Chairman's Statement
Dear Shareholders,
I am pleased to report that the financial year ended 31 December 2010 ("FY2010") saw a recovery of our business performance.
As you are aware, the Global Financial Crisis and subsequent global economic depression which started from later half of 2008 had adversely affected our business environment and hence our business performance. Under such difficult circumstances, we recorded net losses in the last two consecutive financial years. However, with our active business promotion supported by a recovery of the global economy, FY2010 became a turnaround year for the Company.
The shipping industry on the whole has shown a recovering trend, but the degree of recovery has varied, depending on the different segments. The property market in Japan, which has seen a few difficult years, showed some signs of stabilisation in 2010, though a significant recovery of the market has yet to be seen.
Our business strategy for FY2010 was to simply focus on the profitability of the group. We systematically improved the profitability in all business segments by enhancing our existing business as well as realising new business opportunities.
Our maritime investment business has been active during the FY2010. Using our internal resources, we invested in two new handysize bulk carriers at competitive prices for the majority stake. Those two vessels are scheduled to be delivered in the second quarter of 2011 and the second quarter of 2012 respectively. In January and March 2011, we ordered a total of two more handysize bulk carriers in which we have 100% stake.

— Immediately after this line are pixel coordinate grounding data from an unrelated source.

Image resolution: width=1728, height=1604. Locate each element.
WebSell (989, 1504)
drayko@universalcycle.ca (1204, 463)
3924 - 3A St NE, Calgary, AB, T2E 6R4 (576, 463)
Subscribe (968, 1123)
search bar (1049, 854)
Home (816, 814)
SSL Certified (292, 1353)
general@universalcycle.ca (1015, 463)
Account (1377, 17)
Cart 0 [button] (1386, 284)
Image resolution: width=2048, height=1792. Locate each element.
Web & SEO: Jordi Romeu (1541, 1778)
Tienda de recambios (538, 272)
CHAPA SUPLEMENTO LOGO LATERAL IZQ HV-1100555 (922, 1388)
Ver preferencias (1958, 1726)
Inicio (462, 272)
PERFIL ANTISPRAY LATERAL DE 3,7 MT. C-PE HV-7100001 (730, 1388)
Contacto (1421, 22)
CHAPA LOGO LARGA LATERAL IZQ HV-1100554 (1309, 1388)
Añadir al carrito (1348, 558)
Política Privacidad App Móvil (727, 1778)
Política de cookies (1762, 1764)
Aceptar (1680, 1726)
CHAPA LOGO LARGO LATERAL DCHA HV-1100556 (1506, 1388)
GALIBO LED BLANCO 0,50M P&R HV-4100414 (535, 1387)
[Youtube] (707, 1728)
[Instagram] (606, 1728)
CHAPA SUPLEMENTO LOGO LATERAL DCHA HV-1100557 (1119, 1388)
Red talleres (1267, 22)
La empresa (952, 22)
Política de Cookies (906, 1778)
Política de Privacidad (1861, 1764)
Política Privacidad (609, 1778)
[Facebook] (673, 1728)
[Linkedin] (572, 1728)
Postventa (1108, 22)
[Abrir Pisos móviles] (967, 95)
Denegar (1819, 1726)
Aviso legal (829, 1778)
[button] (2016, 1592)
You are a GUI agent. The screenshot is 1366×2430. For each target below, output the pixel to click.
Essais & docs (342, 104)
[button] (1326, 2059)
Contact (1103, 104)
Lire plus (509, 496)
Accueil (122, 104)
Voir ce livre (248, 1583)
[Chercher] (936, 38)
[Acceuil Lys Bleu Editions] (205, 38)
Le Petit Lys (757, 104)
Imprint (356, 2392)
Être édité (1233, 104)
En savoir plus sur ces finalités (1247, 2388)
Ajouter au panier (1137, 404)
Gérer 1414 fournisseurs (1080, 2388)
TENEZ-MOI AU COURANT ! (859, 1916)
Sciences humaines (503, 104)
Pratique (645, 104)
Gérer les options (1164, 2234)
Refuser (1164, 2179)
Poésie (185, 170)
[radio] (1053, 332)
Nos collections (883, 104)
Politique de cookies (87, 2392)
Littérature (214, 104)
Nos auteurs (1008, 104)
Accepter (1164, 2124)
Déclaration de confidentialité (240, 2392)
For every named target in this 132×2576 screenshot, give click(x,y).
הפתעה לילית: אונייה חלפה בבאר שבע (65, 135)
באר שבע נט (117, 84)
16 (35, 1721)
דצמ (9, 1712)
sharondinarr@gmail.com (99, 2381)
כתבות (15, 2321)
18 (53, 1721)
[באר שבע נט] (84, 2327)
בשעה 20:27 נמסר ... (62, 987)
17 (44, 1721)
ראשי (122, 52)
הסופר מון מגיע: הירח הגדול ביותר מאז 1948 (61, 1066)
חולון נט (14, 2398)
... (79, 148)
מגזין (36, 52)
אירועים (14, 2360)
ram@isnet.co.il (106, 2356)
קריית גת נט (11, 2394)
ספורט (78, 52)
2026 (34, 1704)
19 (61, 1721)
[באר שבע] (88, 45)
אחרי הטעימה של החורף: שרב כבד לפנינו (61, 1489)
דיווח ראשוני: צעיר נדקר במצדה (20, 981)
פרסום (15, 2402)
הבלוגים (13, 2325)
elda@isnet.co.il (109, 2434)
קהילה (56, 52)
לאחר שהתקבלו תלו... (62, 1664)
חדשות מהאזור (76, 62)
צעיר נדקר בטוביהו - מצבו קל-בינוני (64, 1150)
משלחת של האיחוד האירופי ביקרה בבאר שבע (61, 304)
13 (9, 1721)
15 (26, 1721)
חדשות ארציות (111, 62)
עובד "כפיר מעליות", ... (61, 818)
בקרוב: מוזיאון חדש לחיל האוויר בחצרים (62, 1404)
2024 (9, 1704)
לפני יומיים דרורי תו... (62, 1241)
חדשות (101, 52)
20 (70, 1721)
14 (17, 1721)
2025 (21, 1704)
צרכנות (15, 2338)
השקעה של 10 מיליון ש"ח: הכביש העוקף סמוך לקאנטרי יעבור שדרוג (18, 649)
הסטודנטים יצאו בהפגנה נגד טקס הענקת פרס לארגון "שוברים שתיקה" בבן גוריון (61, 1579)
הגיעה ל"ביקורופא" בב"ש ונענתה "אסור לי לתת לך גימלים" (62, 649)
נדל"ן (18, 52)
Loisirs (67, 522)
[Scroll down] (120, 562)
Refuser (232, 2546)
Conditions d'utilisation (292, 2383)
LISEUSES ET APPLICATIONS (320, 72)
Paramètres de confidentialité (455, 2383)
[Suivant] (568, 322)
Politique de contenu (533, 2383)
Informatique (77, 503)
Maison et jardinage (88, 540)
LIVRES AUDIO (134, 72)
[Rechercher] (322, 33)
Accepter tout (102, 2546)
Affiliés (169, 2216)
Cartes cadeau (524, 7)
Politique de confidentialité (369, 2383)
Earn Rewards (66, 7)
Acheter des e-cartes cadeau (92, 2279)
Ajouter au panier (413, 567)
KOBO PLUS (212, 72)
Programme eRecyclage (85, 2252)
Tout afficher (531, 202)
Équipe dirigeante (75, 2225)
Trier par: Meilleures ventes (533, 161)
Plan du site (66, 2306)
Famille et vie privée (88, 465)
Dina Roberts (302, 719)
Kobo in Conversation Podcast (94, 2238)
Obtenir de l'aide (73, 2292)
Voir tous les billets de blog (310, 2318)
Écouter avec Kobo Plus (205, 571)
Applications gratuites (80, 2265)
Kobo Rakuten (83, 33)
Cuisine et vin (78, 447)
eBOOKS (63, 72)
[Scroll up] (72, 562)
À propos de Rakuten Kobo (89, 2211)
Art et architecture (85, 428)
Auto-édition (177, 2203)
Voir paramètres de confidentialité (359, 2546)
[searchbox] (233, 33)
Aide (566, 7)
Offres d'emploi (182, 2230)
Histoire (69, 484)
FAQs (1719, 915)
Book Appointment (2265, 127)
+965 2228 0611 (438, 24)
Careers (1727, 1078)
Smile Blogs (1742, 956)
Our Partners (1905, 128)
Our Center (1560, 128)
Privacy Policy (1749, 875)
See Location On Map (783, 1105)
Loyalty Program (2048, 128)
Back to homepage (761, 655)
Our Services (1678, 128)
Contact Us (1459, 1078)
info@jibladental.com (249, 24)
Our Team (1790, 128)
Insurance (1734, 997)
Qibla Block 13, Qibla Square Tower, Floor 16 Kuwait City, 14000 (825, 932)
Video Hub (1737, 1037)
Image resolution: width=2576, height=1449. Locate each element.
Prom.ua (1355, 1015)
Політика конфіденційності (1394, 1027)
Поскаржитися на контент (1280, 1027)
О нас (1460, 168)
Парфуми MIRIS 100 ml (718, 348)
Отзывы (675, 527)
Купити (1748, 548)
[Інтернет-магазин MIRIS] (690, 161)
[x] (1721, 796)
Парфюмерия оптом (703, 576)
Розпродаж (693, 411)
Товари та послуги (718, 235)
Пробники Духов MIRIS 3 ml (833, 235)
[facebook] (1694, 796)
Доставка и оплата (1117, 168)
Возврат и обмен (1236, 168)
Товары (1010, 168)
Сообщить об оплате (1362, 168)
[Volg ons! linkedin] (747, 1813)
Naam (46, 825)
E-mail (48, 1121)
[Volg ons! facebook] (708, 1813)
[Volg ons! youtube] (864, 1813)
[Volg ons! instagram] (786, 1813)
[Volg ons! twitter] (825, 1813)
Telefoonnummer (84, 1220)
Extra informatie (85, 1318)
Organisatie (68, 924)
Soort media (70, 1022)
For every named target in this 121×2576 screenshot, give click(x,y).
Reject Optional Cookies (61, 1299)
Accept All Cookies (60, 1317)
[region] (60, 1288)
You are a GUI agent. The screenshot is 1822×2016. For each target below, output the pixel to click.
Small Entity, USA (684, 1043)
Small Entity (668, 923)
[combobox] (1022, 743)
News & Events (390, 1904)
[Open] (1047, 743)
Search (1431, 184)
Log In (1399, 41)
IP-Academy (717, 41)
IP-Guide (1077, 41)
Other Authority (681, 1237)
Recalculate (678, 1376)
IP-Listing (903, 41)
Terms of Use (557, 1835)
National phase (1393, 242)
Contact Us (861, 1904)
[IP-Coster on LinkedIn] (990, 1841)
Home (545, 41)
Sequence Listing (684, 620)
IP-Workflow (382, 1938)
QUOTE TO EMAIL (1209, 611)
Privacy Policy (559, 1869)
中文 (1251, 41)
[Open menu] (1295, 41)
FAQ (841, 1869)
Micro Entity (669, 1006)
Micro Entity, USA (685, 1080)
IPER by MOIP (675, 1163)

One product tanker under the Akebono Fund was delivered in the fourth quarter of 2010, resulting in all vessels under the Akebono Fund being in operation now. Fee income from our structured finance business in the maritime sector improved, as our competitive structured finance proposals were well accepted by our clients while the ship industry recovers and financial institutions gradually come back to the market.
As part of our strategy, we branched out into property investment in Hong Kong in order to diversify our investment portfolio. We have participated in a property redevelopment project in Hong Kong with a Hong Kong property development company, while inviting another investor to participate. This investment is expected to contribute to our profit in two years time.
As for our Japanese property investments, because of the stabilised property prices in Japan, the negative impact of fair value adjustment was far less in FY2010 compared with FY2009 when we needed to recognise a significant amount of fair value adjustment loss and impairment loss.
While we tried to rejuvenate our business activities in FY2010, we continued to maintain a rationalised expense programme. As a result, we recorded a net profit of US$2.3 million in FY2010, which is a significant recovery from a net loss of US$15.7 million in FY2009.
CONFIDENCE FOR THE FUTUREThough our bottom-line has turned to the black in FY2010, I would like to emphasise that it is but the first step to a full recovery. As mentioned, we have planted the investment seeds for future growth and although they did not contribute to our profitability in FY2010, they will form the basis for the full recovery and future growth of the Company. We will continue to make such investments to realise opportunities that will increase the value of the company.
Through the process of weathering the heavy financial storm in the past two years, the foundation of the Company has become more solid than before. Now that the uptrend of the market is gradually being realised, a lot of business opportunities are opening up for us and it is time for us to step forward and capitalise on them.
I would like to report that the recent earthquake and tsunami disaster in Japan, which occurred on 11 March 2011, did not cause any major physical damage on the properties that we invested in or manage as an asset manager. With regard to the vessels managed by the Group and/or which the Group has an interest in, none were damaged or structurally affected. Similarly, our hotel operations were also not affected by the disaster in terms of physical damages or injuries. At this stage, it is still too early to assess the collateral impact of the disaster on our property business and hotel operations in Japan, as it depends on the overall effect on Japanese economy and tourism. We will act prudently and quickly to cope with the challenge of this unpredictable environment as it develops.
On behalf of the Board of Directors, I would like to express our sincere appreciation for the support extended to us by shareholders, and to seek your continuous support as we move ahead.